## Work required
Update the lines from the one with "Click the bold" through the one with "coord(738,158)" by putting "drop-down menu" wherever "dropdown" appears, and leave everything else as it is. Give back only those lines, without the pictures.

## Data section
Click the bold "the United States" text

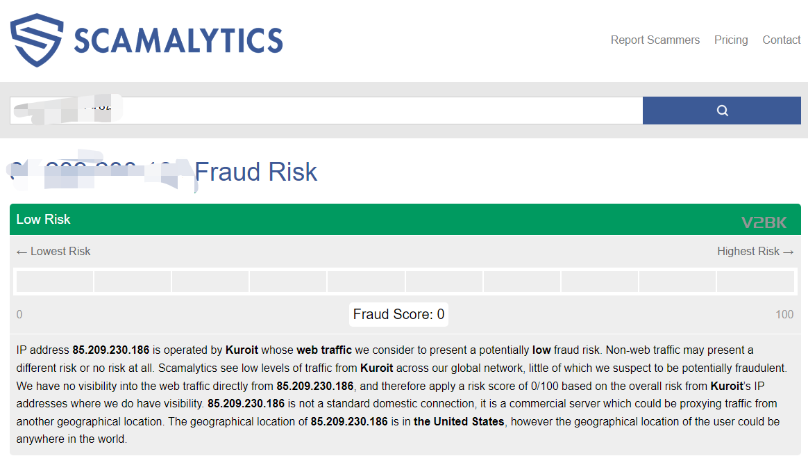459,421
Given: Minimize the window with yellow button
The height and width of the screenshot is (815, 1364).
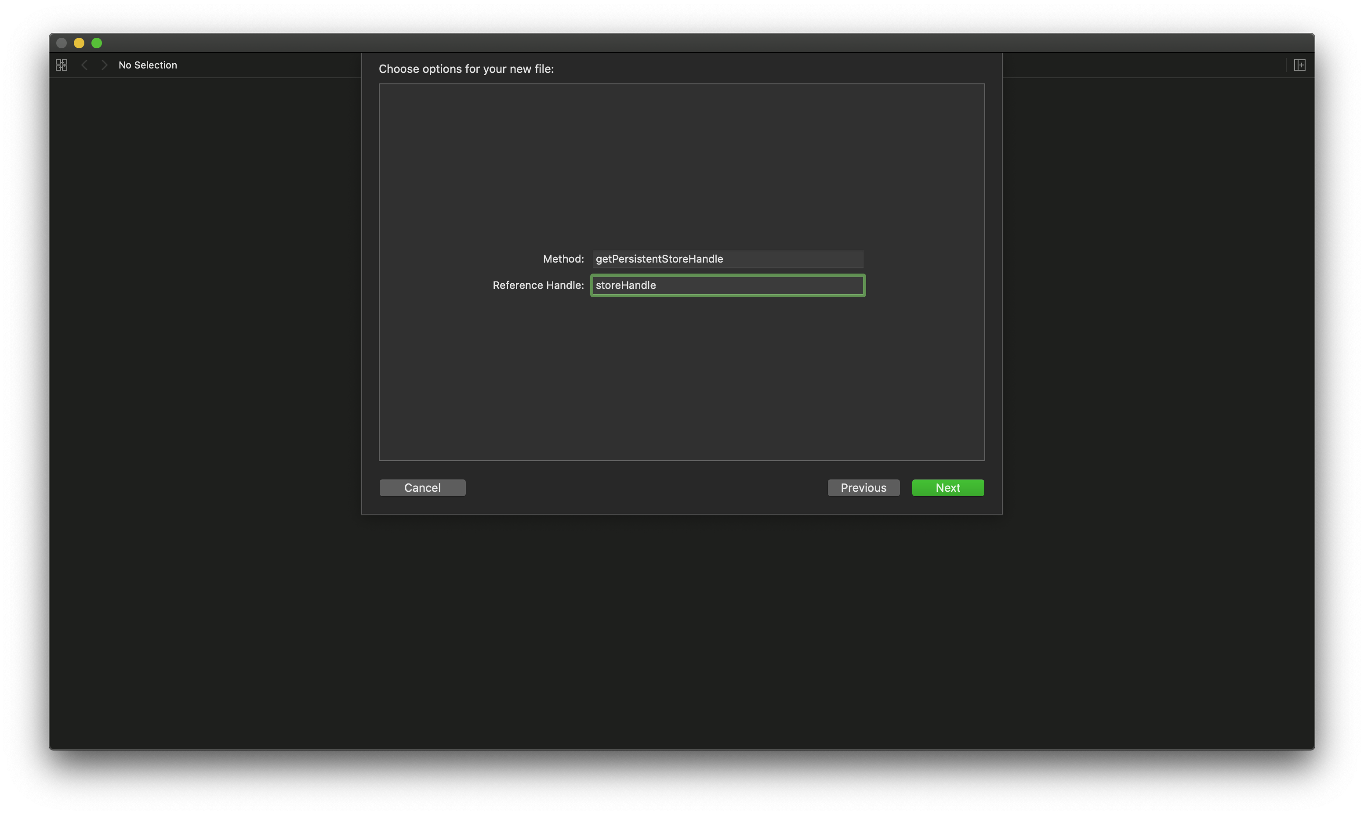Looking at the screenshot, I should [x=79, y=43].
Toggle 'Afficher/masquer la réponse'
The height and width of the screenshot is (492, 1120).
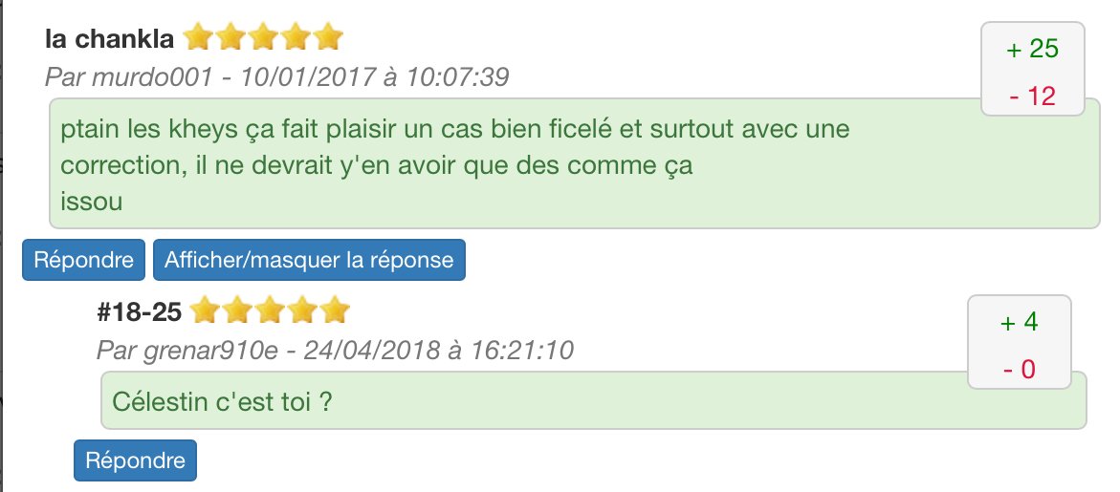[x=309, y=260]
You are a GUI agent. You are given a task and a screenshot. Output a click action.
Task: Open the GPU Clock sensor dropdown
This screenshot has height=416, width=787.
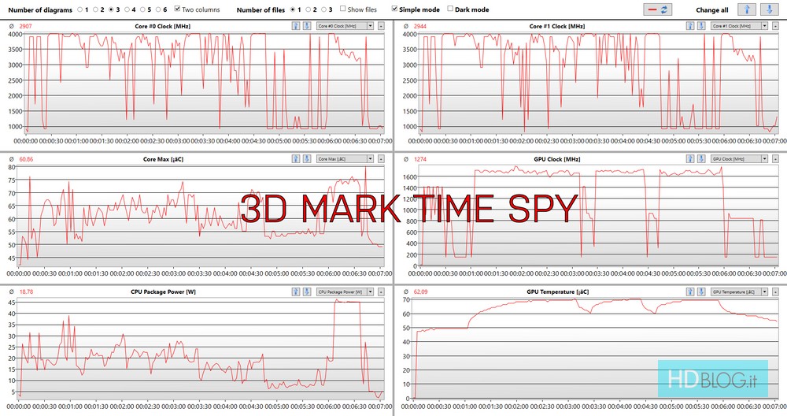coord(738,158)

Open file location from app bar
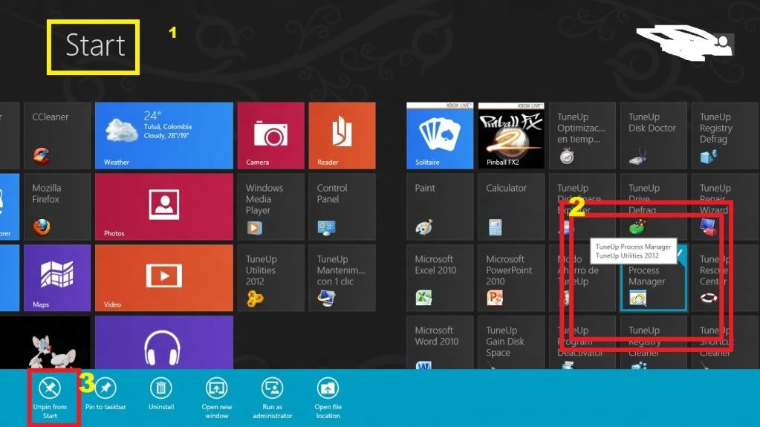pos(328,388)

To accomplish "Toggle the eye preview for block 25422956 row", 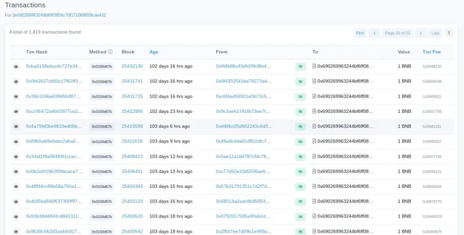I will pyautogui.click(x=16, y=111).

* * *

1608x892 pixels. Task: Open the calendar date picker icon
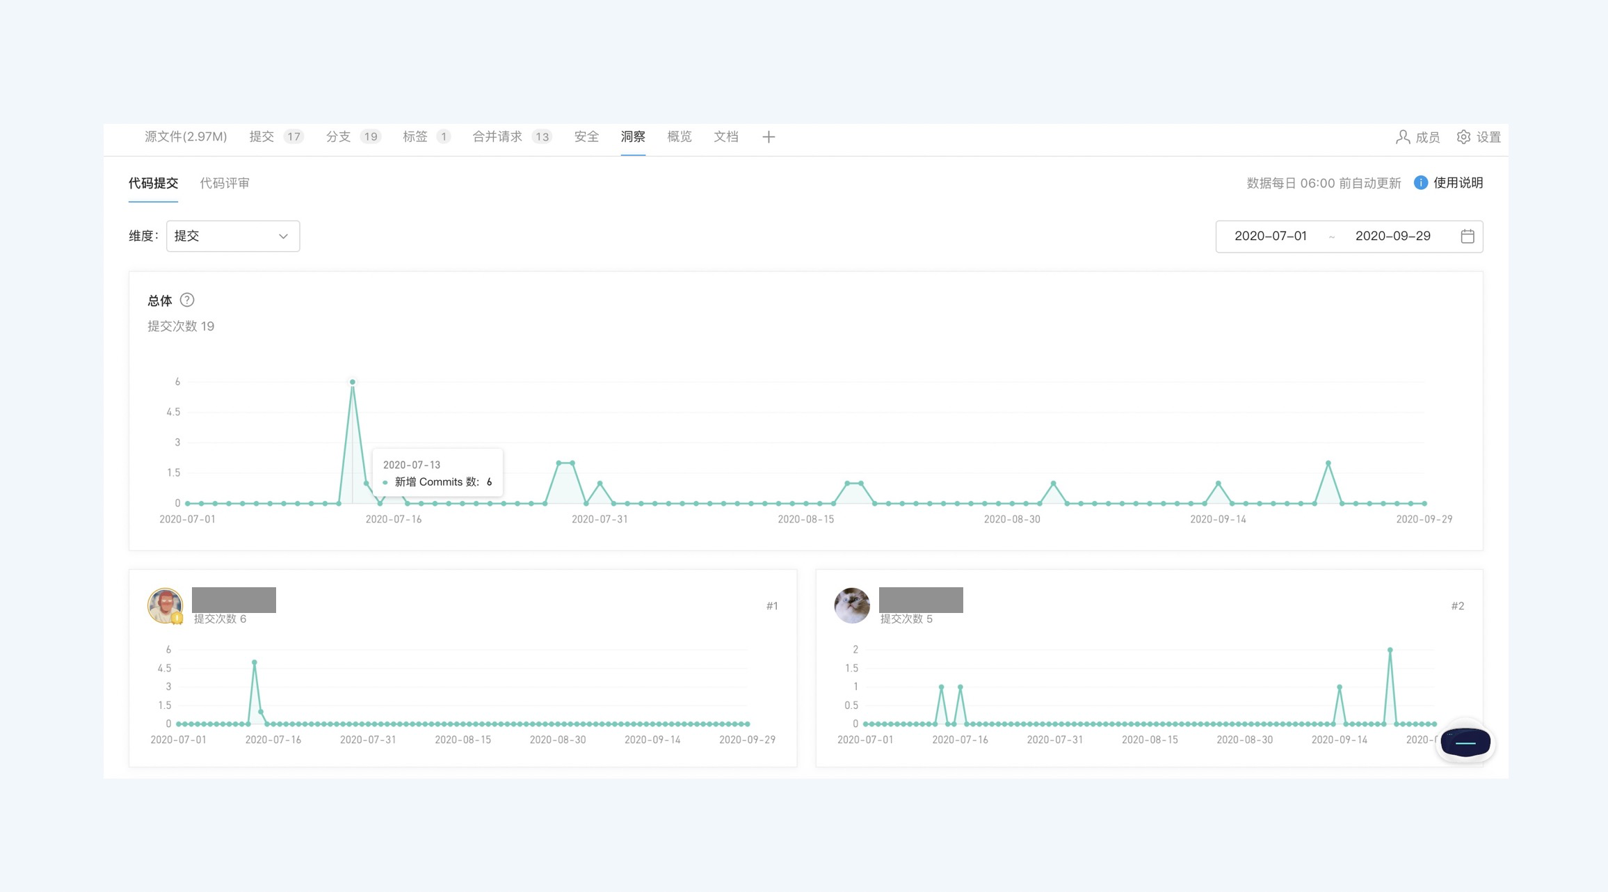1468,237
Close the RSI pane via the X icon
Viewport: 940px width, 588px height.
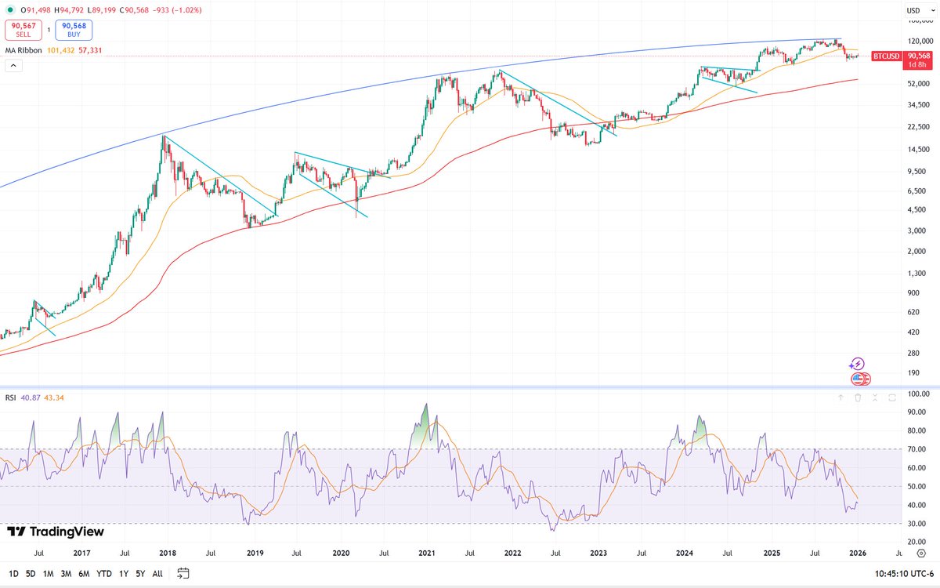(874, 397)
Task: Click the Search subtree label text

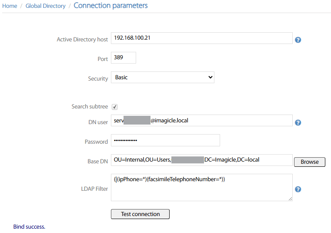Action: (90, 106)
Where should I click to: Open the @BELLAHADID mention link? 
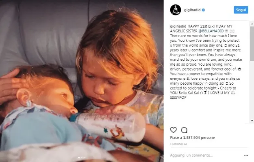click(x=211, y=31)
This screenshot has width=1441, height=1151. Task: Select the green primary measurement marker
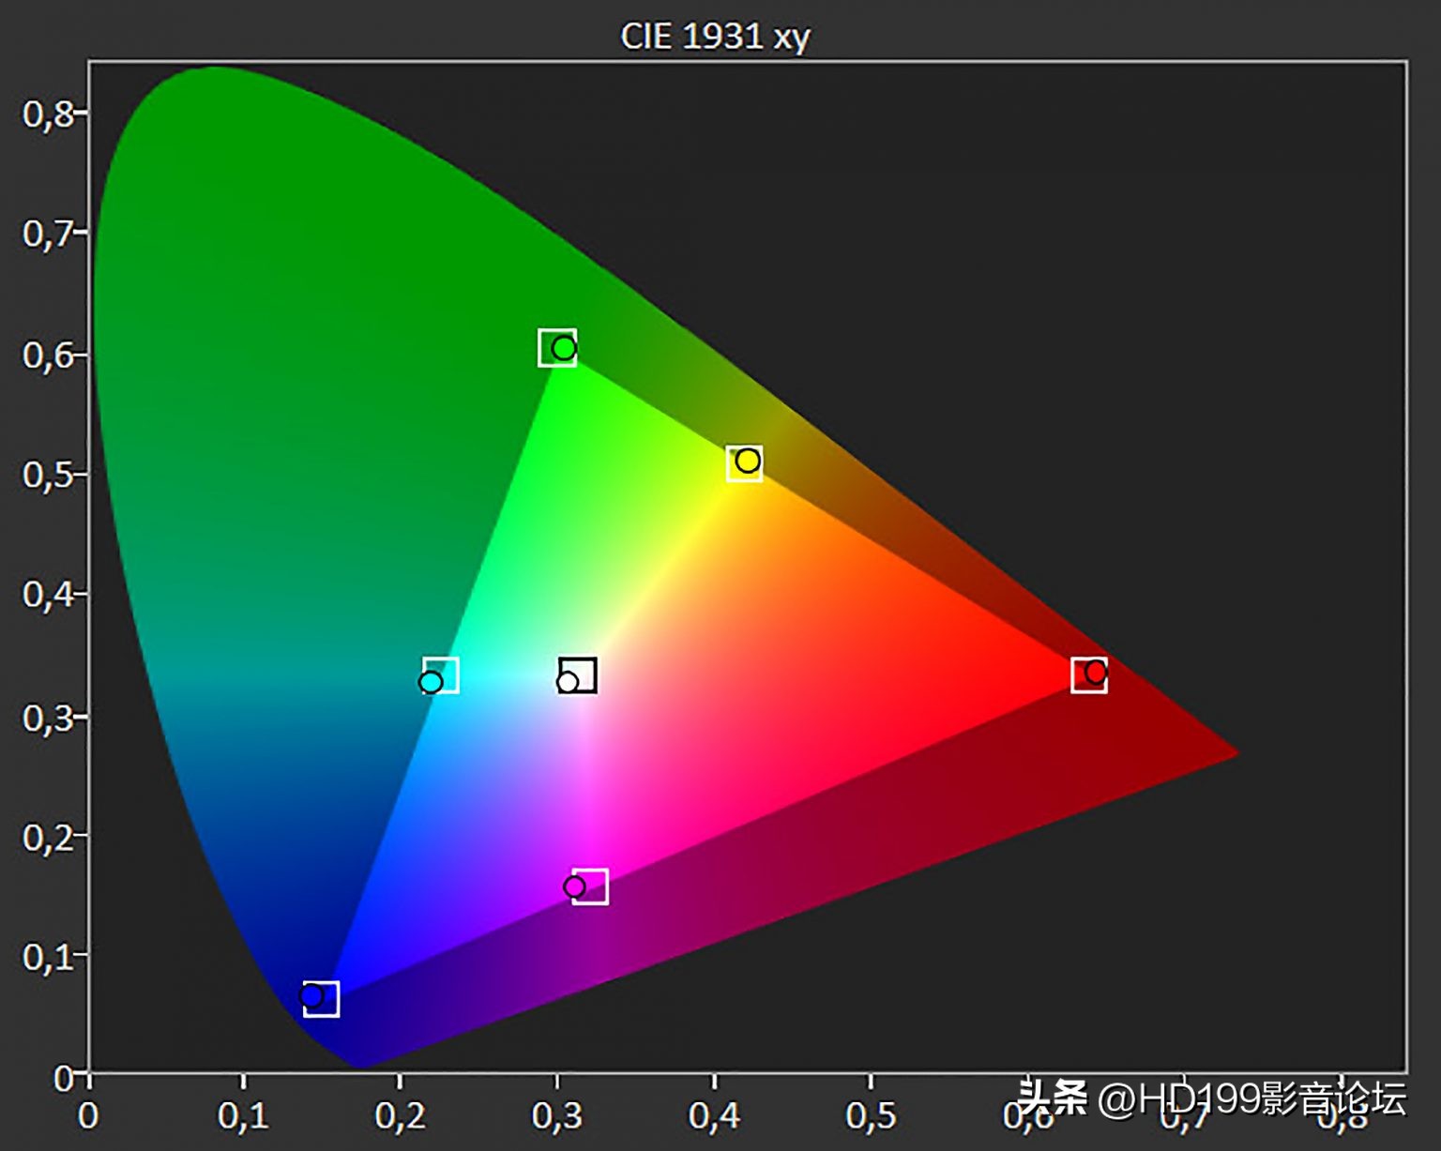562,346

==

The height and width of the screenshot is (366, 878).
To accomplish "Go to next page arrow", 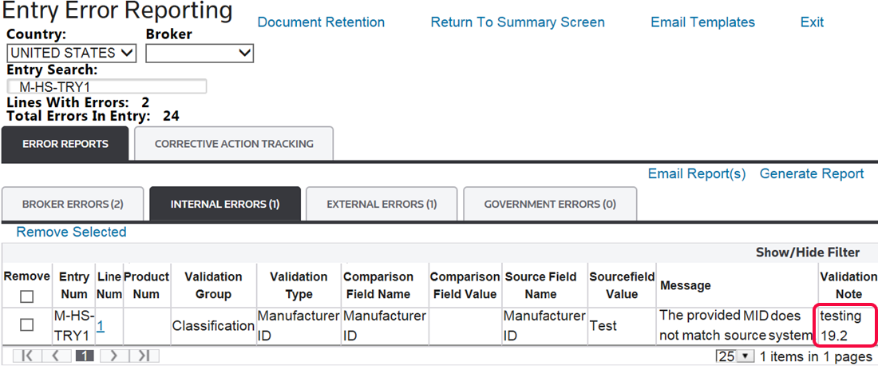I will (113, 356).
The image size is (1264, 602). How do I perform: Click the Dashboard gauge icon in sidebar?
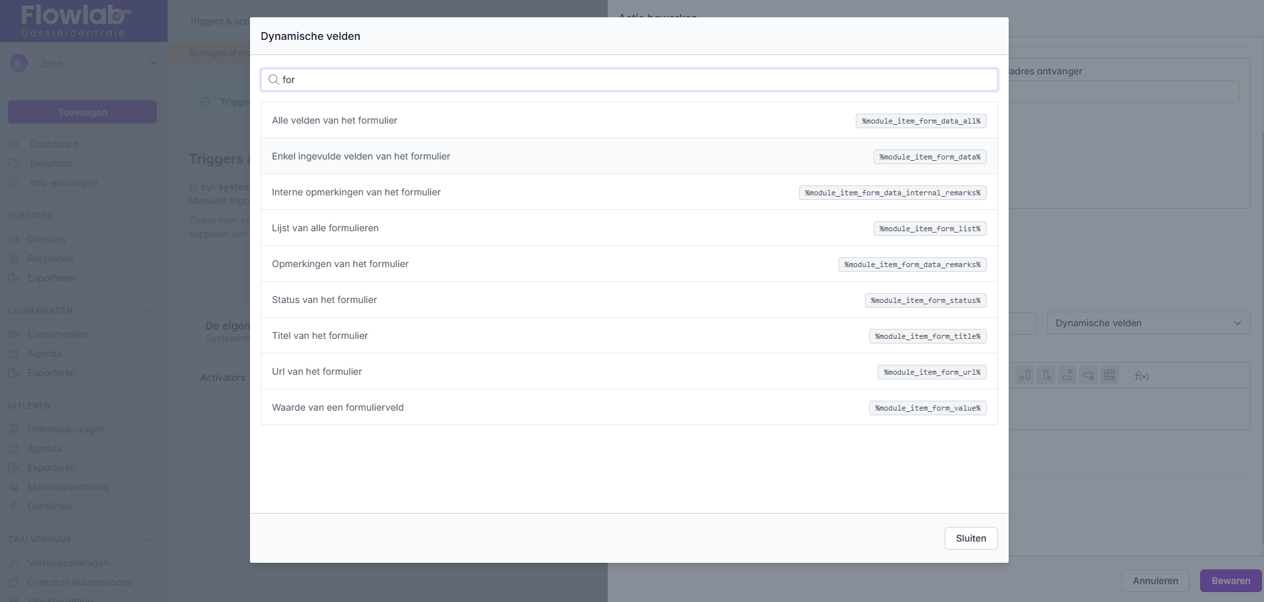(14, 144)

## Solution
Click the bold "the United States" text

459,421
Given: Minimize the window with yellow button
The height and width of the screenshot is (815, 1364).
Looking at the screenshot, I should [x=79, y=43].
Toggle 'Afficher/masquer la réponse'
The height and width of the screenshot is (492, 1120).
[x=309, y=260]
You are a GUI agent. You are given a task and a screenshot. Output a click action.
Task: Open the GPU Clock sensor drop-down menu
This screenshot has height=416, width=787.
coord(738,158)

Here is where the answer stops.